Пополнение в людях на этот раз пришло опытное, прошедшее школу в окопах, почти все они имели ранения в боях и награды. И совсем хорошо, что в полк вернулись из госпиталей многие из наших воинов. Вернуться из госпиталя в свой полк и подразделение считалось удачей, как возвращение в родную семью.
Здесь сменили мы обмундирование и обувь. Правда, не всем досталось новое, но и б/у (бывшее в употреблении) оказалось вполне приличным и добротным. Моему старшине снова пришлось помучиться, готовя персональное обмундирование и сапоги рослому Якову Синебоку.
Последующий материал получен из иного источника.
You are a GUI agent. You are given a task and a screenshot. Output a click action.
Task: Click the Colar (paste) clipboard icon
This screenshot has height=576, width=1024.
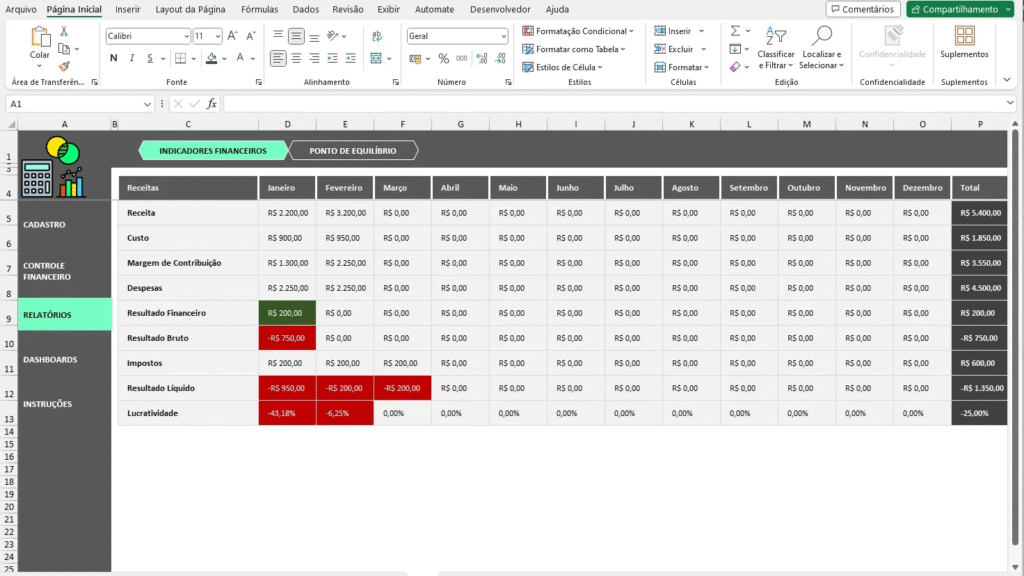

Батарейцы привыкли к Якову, но ростом своим казак-заряжающий все-таки удивлял и тешил людей. На закрепленного за ним коняшку монгольской породы он, садясь в седло, не залезал, не запрыгивал, а просто зашагивал. В седле сидел смешно. Острые коленки его торчали выше седельной луки так же, как у взрослого человека они торчат, когда он садится на детский стульчик. С коня Синебок не слезал, не спрыгивал, а, поставив ноги на землю, чуть приподнимался на носках, и конь выходил из-под него, как из калитки ворот. Когда Синебок опускался в окоп-ячейку, то окоп этот оказывался ему не более как по пояс, в лучшем случае — по грудь. Но если кто оказывался в окопе Якова, то «тонул» в нем. Не только голову казака не видели, но даже и поднятых рук. Не окоп — колодец.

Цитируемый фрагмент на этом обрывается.